How effective is physiotherapy for sciatica? A systematic review and meta-analysis.

Purpose

Sciatica is a broad term describing spinally referred pain of neural origin that radiates into the leg. Sciatica is a significant burden to healthcare and health economies globally. Physiotherapy is often prescribed for the treatment of sciatica, however its effectiveness remains controversial.

This systematic review will establish whether physiotherapy is effective for patients with sciatica.

Approach

Cochrane Central Register of Controlled Trials (CENTRAL), CINAHL (EBSCO), Embase, PEDro, PubMed and Scopus were searched from inception to July 2018 without language restrictions.

Inclusion criteria were randomised controlled trials evaluating physiotherapy intervention compared to a control intervention with a long-term follow-up of at least six months.

The systematic review was registered on PROSPERO CRD42018103900

Outcomes

3479 records were identified, of which 22 studies, (from 19 randomized controlled trials) were included. Eighteen studies had a high or unclear risk of bias.

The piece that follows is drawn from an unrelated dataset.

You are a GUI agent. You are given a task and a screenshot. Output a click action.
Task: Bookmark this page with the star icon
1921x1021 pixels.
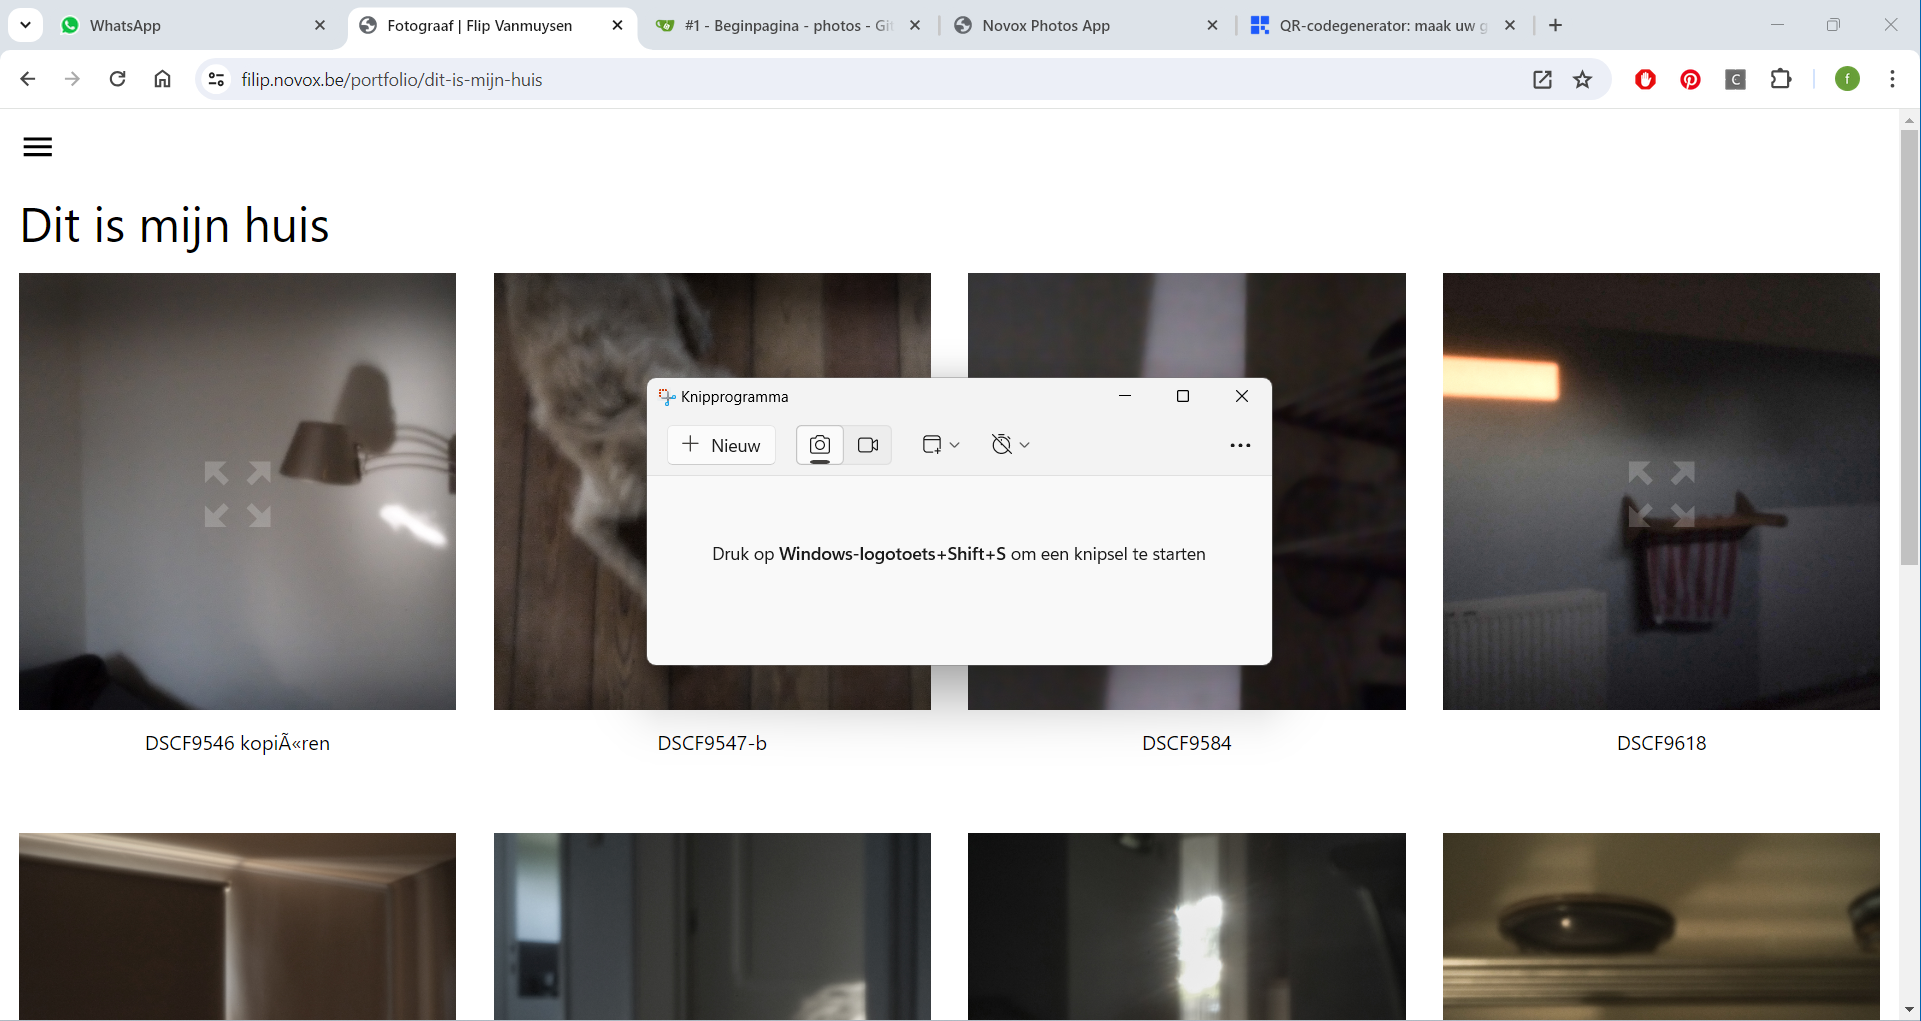1582,80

Meta-analysis suggested that at one year there is minimal evidence to support the use of physiotherapy for pain and disability compared with minimal intervention (e.g GP care, or advice). Surgery is slightly more effective than physiotherapy at one year for pain and disability.

Clinical and statistical heterogeneity of included studies was however, high, especially in regards to diagnosis and duration of symptoms.

Based on currently available, mostly high risk of bias data, there is inadequate evidence to make clinical recommendations on the effectiveness of physiotherapy for patients with sciatica.

Implications

High quality trials are required to establish the effectiveness of physiotherapy in patients with sciatica.

Funding acknowledgements

None. 

Additional notes

This work was presented at Physiotherapy UK 2019, presented as poster at WCPT May 2019, and NeuPSIG May 2019, and published in peer review journal prior to November 2019.